Some metals are embedded into cofactors. Proteins that supply metals to cofactors, such as cobalt to vitamin B12, must also somehow acquire the correct metal. Notably, plants do not make B12 generating interest in the supply of this vitamin for the increasing numbers of individuals turning to low meat diets. E. coli also does not make B12 but the CoI has engineered (by introduction of more than 30 genes) E. coli to generate a B12 hyper-producing strain. We have shown that in the synthetic E. coli system the cobalt delivery protein for B12 is susceptible to mis-metalation with zinc but mismetalation is overcome when cells are supplemented with surplus cobalt. Is such mis-metalation a function of a mis-match between the introduced proteins and the cellular milieu?

We will express, purify and prepare the deduced or known Rhizobium proteins involved in sensing zinc and cobalt, and in cobalt delivery for B12, in a manner suitable for determining metal affinities and DNA-affinities for the sensors. Sensor abundance will also be determined.

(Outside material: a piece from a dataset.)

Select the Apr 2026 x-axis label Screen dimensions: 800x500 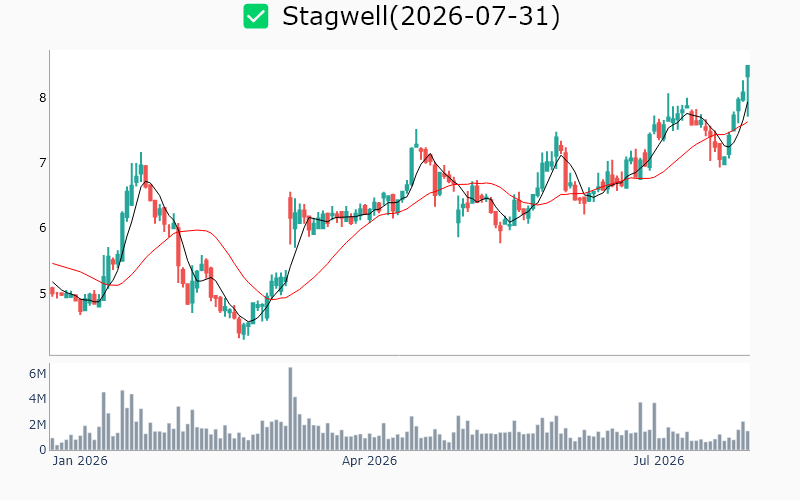(369, 461)
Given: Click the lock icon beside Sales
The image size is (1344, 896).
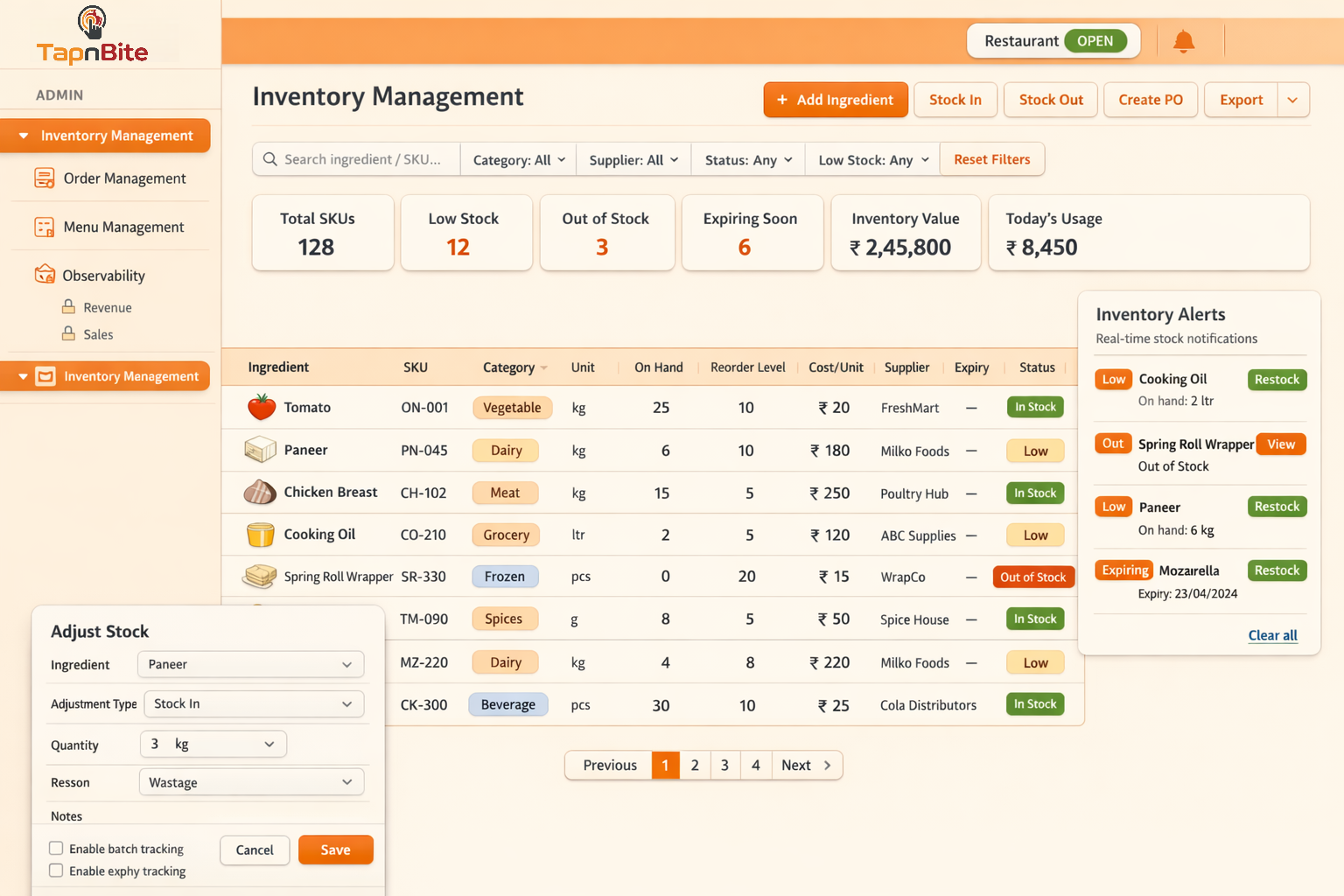Looking at the screenshot, I should pos(68,333).
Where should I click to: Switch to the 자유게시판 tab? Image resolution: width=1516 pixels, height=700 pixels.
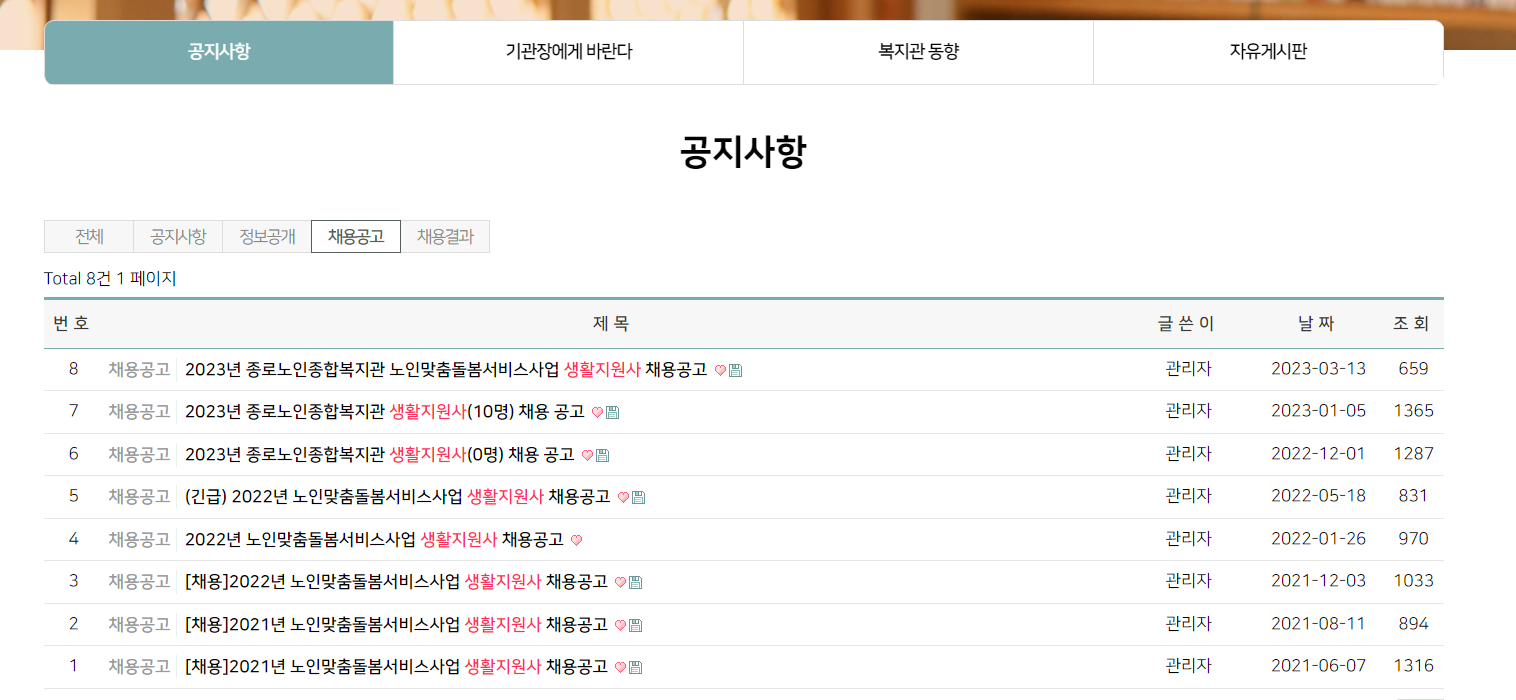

A hybrid Rhizobium metalation calculator will thus be produced that can determine metalation and mis-metalation of the B12 pathway with cobalt and zinc (or iron) in this native host system. B12 production will be measured and metalation calculated both in free living Rhizobium and in root nodules. One central purpose of this work is to further develop (and exemplify the utility of) the metalation calculator with widespread applications/implications in biology. This work also has implications for the supply of B12 to those on plant-based diets (refer to closing statement on advancing to higher TRLs). Rhizobium makes B12 in nodules of leguminous plant roots and thus cobalt promotes legume growth. An ability to design seed dressings (potentially containing cobalt or with a zinc chelator), to enhance nitrogen fixation also has implications for global sustainability since the manufacture of nitrogen fertiliser represents up to 2% of energy demands. The PI and CoI directed phase I, and now direct phase II, of a BBSRC Network in Industrial Biotechnology and Bioenergy with the express purpose of accelerating the exploitation of such advances in metals in biology to support biotechnology.

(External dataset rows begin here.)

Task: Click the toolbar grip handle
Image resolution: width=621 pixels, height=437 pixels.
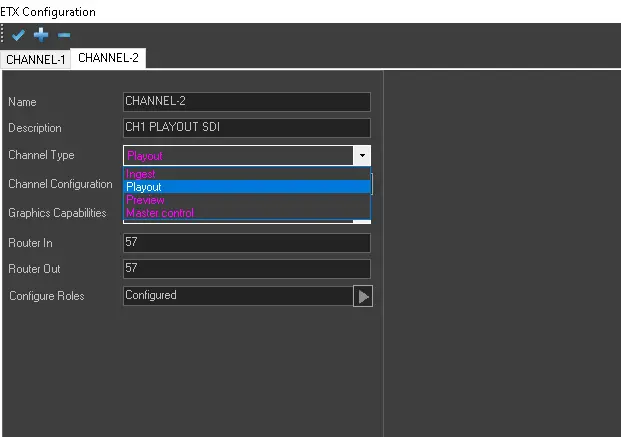Action: coord(4,35)
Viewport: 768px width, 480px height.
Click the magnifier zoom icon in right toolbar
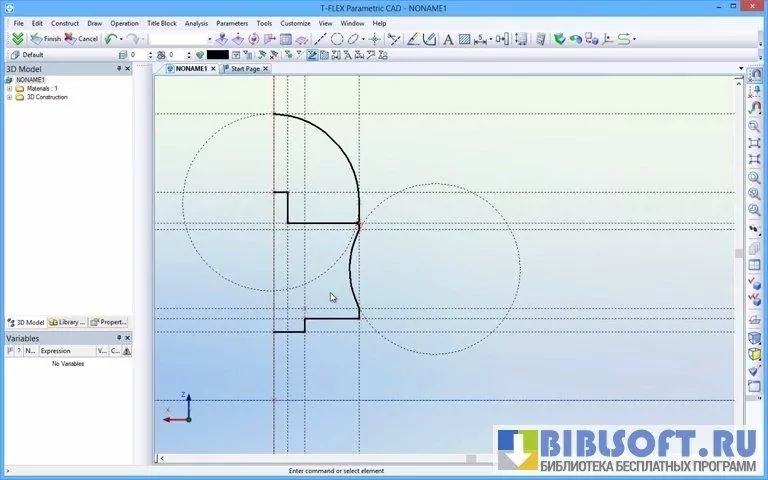point(755,127)
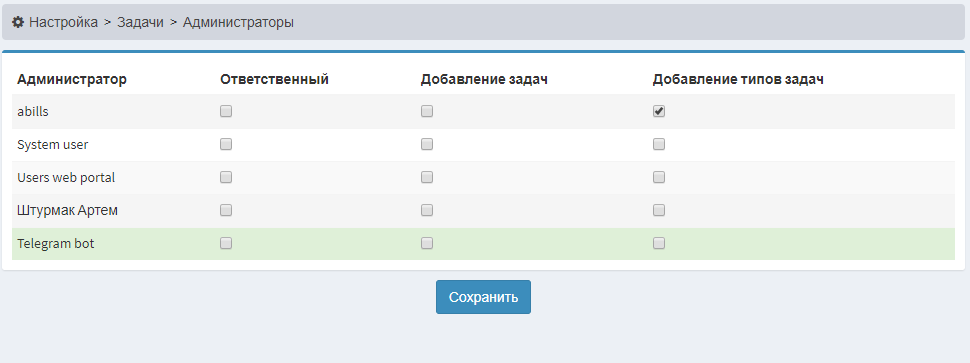This screenshot has width=970, height=363.
Task: Open the Настройка breadcrumb link
Action: 63,22

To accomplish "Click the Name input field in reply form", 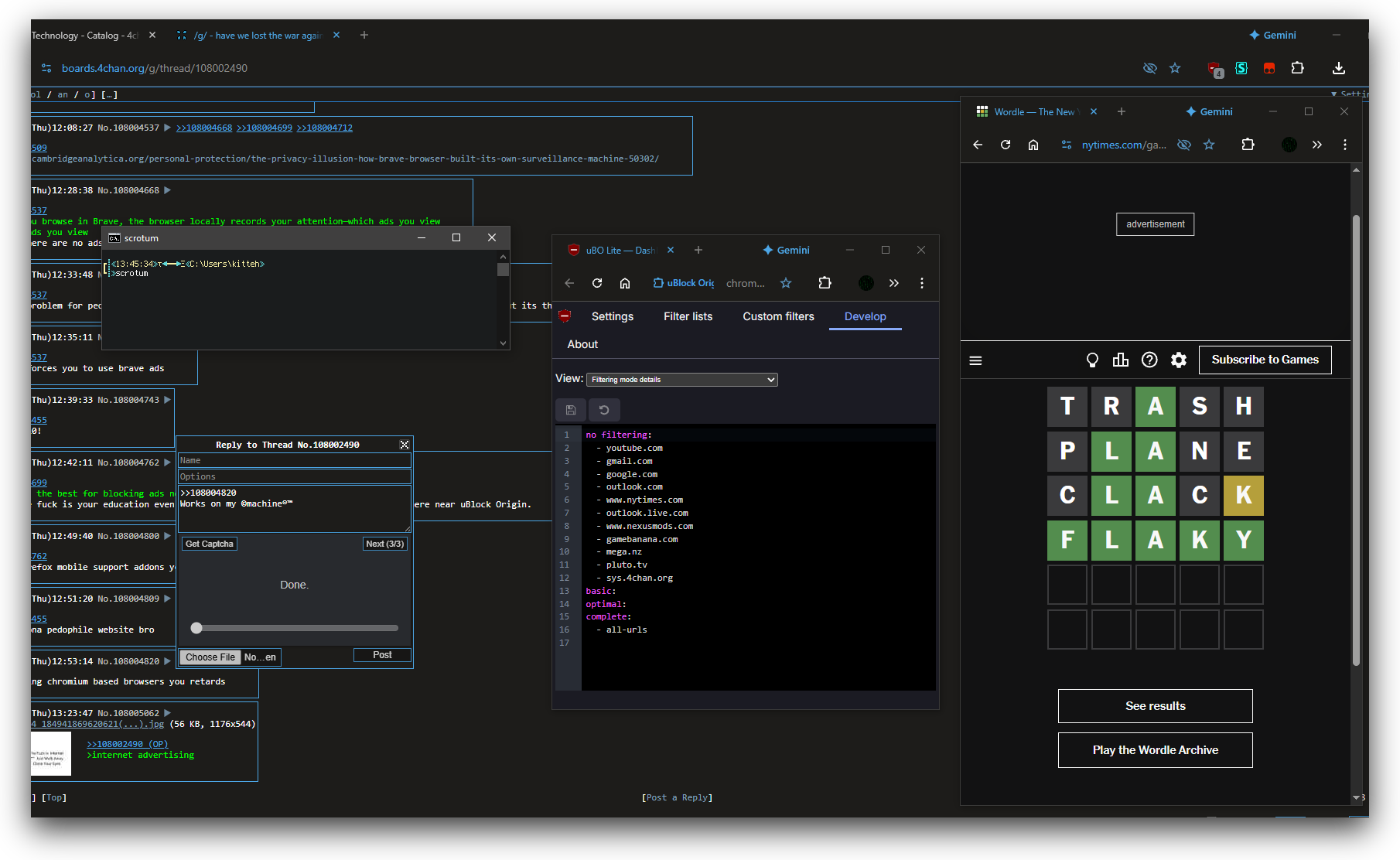I will coord(294,460).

We will determine intracellular availabilities of Zn and Co in Rhizobium leguminosarum as free energies for complex formation by establishing the sensitivities of cognate metal-detecting transcriptional regulators ZntR, Zur and DmeR. Parameters will be collected in order to solve the thermodynamic cycles of the sensors (to date this has only been done for the sensors of Salmonella and approximated in E. coli). Fe availability will also be approximated from the Fe-dependent activity of Rhizobium ferrochelatase. A (hybrid) Rhizobium metalation calculator will be created.

Expression of genes regulated by the Rhizobium sensors will be calibrated to read-out internal free energies for metalation. Intracellular metal availabilities will thus be determined in free-living cells and in nodules. The metals acquired by CobW, that supplies Co for vitamin B12 biosynthesis, will be calculated from differences in free energies for metal complex formation having measured the affinities (for Mn, Fe, Co, Ni, Zn and Cu) of Rhizobium MgGTPCobW. This will reveal whether or not, unlike heterologous CobW in engineered E. coli, Zn mis-metalation of Rhizobium CobW is avoided in the natural system.

CobW, DmeR, ZntR and Zur will be expressed, purified and prepared in forms suitable for determining metal-affinities and (for the metal-sensors) DNA-affinities. The number of molecules per cell of DmeR, ZntR and Zur will be measured by MRM-MS in cells grown under metal regimes that give maximum and minimum expression of the respective target genes. The sensitivities of the metal-sensors will provide insight into the extent to which intracellular metal availabilities show different, or broadly similar, ranges in different bacteria. The work will reveal whether the metal-affinities of metalloproteins such as CobW are tuned to a specific intracellular milieu, and then fine-tuned to normal growth conditions, with implications for 'metal-matching' of proteins and cells in biotechnology.